Un monde fragile et merveilleux
Mercredi 3 juin à 20h30
(sorti 18 février 2026 - 1h50)
La projection sera suivie d’une présentation et d’un débat animés par Mustapha Elriz, de l’association Alissar, qui apportera son éclairage sur le contexte culturel et humain du film, ainsi que sur les réalités contemporaines du Liban et du Proche-Orient.
Synposis : Nino et Yasmina tombent amoureux dans la cour de leur école à Beyrouth, et rêvent à leur vie d’adulte, à un monde merveilleux. 20 ans plus tard, ils se retrouvent par accident et c’est à nouveau l’amour fou, magnétique, incandescent. Peut-on construire un avenir, dans un pays fracturé, qu’on tente de quitter mais qui vous retient de façon irrésistible ?

Le film réunit notamment Mounia Akl, Hassan Akil et Julia Kassar dans une œuvre sensible et profondément humaine, où l’intime rejoint les blessures collectives d’un pays en perpétuelle reconstruction.
À travers des personnages confrontés aux fractures du quotidien, aux souvenirs et à la nécessité de continuer à vivre malgré les drames, le réalisateur compose un récit à la fois délicat et universel. Le Liban y apparaît comme un territoire de contrastes : lumineux et douloureux, fragile mais habité par une formidable énergie de survie et de solidarité.

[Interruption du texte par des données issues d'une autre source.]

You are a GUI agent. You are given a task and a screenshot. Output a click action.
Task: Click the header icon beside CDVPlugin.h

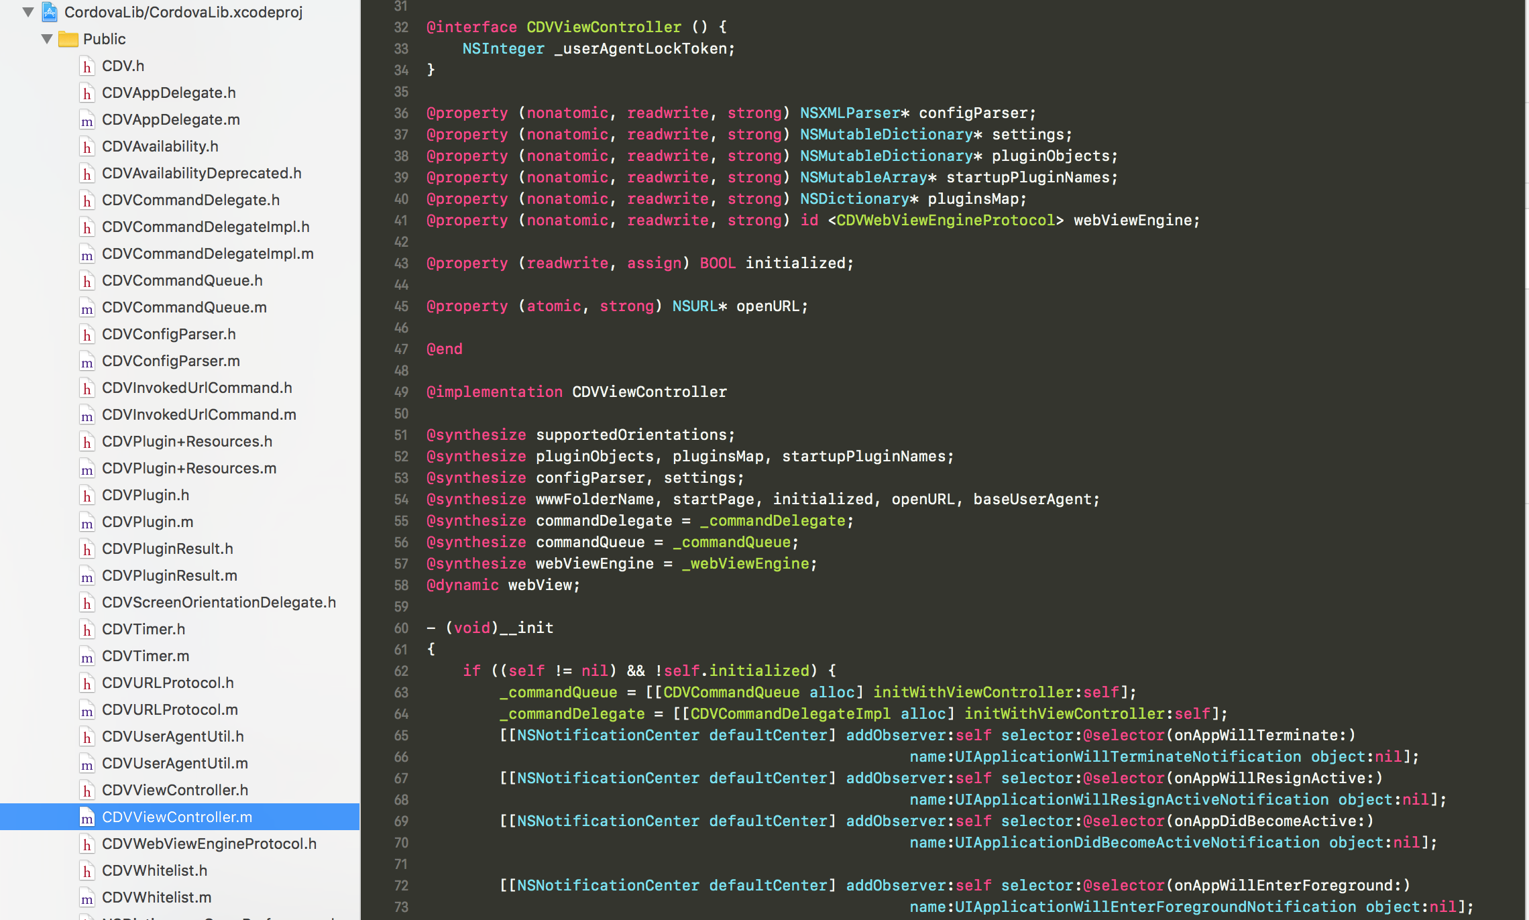[x=87, y=496]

Le film interroge notre rapport à la mémoire, à l’exil, aux liens familiaux et à la capacité des êtres humains à préserver un peu de beauté dans un monde instable. Avec une mise en scène empreinte de douceur et une grande attention portée aux visages et aux silences, Un monde merveilleux et fragile s’inscrit dans cette tradition du cinéma libanais contemporain qui mêle poésie, engagement et regard profondément humain.